**EXERCISE DIRECTIONS**
Copy out the lines below word for word, leaving out the pictures.

>> Start PROVIDED DATA

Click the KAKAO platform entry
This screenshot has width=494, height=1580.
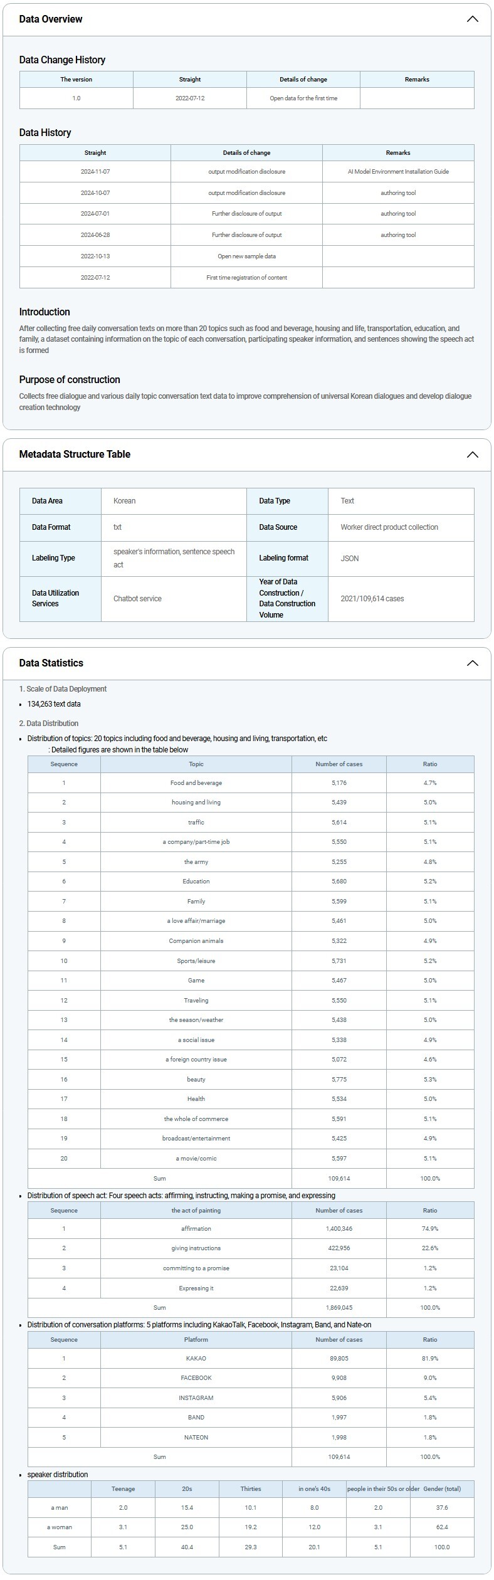click(196, 1358)
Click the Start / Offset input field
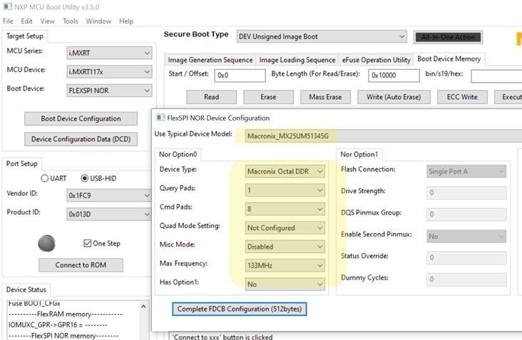522x340 pixels. pyautogui.click(x=240, y=76)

>> End PROVIDED DATA

**WORKED SOLUTION**
Click the KAKAO platform entry
This screenshot has width=494, height=1580.
click(196, 1358)
Click the Start / Offset input field
522x340 pixels. pyautogui.click(x=240, y=76)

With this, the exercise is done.